A cathode ray tube, particularly a color picture tube, displays a predetermined pattern of images by colliding an electron beam with the tip of the inner surface of the face plate that makes up the bulb, and is manufactured as follows. .

That is, a mixture of silicon native particles and a photosensitive binder (eg, polyvinyl alcohol and ammonium dichromate) is applied to the panel to form a fluorescent film. Then,
After applying an acrylic emulsion to the surface of this fluorescent film, a metal back is applied. Next, this panel is heat-treated at a high temperature in a furnace in order to decompose organic substances such as the polymer mixed with the silicon particles and the acrylic polymer used to apply the metal back. This is called panel baking. After passing through such steps, the panel and the funnel-shaped funnel are joined via solder glass, and in this state, heat treatment is performed at a high temperature in a furnace to solidify the solder glass. Thereby, the panel and the funnel can be integrated in a sealed state to form a valve. The above heat treatment is called frit baking. Furthermore, after attaching an electron gun to the neck of the valve, it is subjected to high temperature treatment. In this step, the organic matter remaining in the fluorescent film is decomposed without being decomposed by panel baking or frit baking, and the gas inside the bulb is exhausted to create a high vacuum inside the bulb. As is clear from the above processes, the conventional manufacturing method for color picture tubes requires a baking process three times, which consumes a large amount of energy, and also has the disadvantage that it cannot improve the mass productivity of color picture tubes.

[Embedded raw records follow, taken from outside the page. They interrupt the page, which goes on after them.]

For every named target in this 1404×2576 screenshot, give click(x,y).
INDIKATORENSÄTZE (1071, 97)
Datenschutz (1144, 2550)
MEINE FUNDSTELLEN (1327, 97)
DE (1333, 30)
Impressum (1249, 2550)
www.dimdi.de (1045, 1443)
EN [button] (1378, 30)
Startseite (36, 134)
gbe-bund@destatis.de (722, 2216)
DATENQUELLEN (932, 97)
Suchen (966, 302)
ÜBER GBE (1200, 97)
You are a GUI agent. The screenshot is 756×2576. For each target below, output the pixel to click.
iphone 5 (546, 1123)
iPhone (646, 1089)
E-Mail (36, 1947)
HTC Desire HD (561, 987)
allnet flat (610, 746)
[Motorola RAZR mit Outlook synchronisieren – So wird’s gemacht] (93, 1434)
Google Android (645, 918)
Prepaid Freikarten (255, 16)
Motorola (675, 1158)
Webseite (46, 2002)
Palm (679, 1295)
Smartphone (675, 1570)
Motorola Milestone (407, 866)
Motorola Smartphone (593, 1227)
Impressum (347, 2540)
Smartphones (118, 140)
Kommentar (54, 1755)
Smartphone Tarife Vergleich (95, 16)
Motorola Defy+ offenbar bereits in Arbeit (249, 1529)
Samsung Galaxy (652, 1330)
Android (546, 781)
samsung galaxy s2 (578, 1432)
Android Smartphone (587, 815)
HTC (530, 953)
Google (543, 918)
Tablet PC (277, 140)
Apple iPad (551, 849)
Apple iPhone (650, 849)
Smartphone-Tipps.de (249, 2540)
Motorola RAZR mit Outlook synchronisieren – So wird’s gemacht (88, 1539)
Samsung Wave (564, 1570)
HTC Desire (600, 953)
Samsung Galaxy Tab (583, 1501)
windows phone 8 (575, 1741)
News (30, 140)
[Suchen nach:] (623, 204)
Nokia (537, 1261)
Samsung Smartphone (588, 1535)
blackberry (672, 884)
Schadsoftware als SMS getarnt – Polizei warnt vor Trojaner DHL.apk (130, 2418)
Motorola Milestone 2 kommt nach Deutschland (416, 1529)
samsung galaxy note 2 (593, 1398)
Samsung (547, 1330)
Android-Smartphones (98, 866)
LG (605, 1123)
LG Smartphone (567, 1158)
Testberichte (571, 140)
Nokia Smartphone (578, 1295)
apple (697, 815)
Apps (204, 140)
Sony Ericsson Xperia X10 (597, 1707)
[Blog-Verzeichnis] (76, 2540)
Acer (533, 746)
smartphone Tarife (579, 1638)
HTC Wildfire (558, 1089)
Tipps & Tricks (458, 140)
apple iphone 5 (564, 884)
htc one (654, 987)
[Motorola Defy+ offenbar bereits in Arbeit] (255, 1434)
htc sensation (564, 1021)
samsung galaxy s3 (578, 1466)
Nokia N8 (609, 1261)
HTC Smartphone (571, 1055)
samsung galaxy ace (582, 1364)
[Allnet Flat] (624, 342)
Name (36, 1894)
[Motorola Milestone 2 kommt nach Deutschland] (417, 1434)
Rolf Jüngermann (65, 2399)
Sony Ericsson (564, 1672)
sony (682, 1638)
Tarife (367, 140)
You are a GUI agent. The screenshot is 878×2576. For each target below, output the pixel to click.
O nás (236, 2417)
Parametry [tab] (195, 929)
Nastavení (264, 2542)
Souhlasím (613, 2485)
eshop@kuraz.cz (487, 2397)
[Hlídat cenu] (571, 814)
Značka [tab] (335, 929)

There is.

Therefore, an object of the present invention is to reduce the baking process to two by performing panel baking and frit baking almost simultaneously during the production of color picture tubes, thereby reducing energy consumption and facilitating the mass production of color picture tubes. This will be explained in detail below using examples.

FIG. 1 is a simplified structural diagram showing a method for manufacturing a cathode ray tube according to the present invention, and particularly shows the case where the present invention is applied to a color picture tube.

In the figure, reference numeral 1 denotes a panel on which a fluorescent film, an acrylic film, and a metal back are sequentially applied on the inner surface, and a shadow mask is attached, and the panel has not yet been baked. In the present invention, a panel that has not been subjected to such panel baking is bonded to the opening of the funnel 3 via the solder glass 2, and is baked in a furnace. Baking in a closed container will not decompose the organic matter in the phosphor film enough, leaving a lot of organic residue in the phosphor film, and the lead oxide, which is a component of solder glass 2, will be reduced. The fusion will be incomplete. This is because the gas produced by the decomposition of the organic matter remains in the bulb, and at the same time there is a lack of oxygen, which prevents the decomposition of the organic matter and reduces the solder glass 2. Therefore, in order to solve the above-mentioned problems, in the present invention, a vibrator I5 is protruded from the container 4 as shown in the figure, this vibrator 5 is inserted from the neck 6 of the funnel 3, and the vibrator I5 is inserted into the container 4. A substance 7 that generates oxygen through thermal decomposition is contained in the container, and the entire container is baked in this state.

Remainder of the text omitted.